#### Brief
Reproduce the listing from its beginning up to and including the line with "[x=199, y=157]", keeping the requests, and multiply every coordinate in the answers by 2, rounding to whole numbers with halves rounded up.

(Target position listing)
────────────────

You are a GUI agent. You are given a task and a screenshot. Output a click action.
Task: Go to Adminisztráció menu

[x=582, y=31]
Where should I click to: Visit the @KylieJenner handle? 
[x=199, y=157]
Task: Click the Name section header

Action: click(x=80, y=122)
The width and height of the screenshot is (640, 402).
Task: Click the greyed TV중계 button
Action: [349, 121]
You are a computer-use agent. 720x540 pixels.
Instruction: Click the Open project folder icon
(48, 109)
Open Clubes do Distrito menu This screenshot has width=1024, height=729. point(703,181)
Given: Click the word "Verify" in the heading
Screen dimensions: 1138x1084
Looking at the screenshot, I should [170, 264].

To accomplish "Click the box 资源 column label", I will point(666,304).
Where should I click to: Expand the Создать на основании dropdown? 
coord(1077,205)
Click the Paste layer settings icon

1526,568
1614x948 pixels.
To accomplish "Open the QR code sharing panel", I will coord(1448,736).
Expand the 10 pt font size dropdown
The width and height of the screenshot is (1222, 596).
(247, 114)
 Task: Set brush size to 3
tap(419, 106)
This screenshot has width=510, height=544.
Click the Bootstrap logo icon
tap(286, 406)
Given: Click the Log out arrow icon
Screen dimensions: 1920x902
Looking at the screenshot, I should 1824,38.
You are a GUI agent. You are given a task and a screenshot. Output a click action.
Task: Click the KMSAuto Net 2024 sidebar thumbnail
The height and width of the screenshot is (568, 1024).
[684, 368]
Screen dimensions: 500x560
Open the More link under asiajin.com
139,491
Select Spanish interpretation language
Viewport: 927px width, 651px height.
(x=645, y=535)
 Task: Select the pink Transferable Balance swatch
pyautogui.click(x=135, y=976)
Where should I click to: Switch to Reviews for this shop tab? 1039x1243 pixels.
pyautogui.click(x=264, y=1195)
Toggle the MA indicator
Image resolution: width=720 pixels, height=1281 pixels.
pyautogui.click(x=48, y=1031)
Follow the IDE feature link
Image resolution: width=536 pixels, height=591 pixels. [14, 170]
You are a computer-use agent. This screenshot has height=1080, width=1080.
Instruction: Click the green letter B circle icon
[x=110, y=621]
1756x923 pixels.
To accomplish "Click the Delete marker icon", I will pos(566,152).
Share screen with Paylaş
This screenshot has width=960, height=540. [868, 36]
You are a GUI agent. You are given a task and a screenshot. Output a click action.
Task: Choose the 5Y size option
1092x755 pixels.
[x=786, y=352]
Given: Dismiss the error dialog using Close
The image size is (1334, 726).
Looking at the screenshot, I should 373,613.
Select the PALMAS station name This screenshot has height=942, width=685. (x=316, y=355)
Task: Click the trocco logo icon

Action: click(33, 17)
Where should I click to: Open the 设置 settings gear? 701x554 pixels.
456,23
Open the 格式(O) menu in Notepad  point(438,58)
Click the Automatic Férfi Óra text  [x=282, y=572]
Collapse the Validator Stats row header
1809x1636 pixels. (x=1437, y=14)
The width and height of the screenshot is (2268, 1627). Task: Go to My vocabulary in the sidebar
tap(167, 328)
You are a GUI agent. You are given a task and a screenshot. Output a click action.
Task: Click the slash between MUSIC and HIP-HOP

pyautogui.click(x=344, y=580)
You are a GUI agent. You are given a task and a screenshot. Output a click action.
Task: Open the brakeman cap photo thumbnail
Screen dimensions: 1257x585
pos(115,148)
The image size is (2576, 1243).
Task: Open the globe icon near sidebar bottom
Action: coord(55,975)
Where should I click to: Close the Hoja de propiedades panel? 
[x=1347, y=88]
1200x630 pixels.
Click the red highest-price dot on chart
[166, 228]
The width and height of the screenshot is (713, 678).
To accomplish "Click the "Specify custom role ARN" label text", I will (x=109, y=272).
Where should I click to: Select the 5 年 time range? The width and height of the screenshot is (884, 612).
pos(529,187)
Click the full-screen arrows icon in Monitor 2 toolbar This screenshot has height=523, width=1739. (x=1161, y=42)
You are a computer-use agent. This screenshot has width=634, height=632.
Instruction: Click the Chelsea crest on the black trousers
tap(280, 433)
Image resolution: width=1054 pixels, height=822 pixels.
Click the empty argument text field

────────────────

#### Complete response
You are a GUI agent. You are given a task and a screenshot. Output a click action.
Task: Go to Adminisztráció menu

[x=1164, y=62]
Where should I click to: Visit the @KylieJenner handle? 
[x=398, y=314]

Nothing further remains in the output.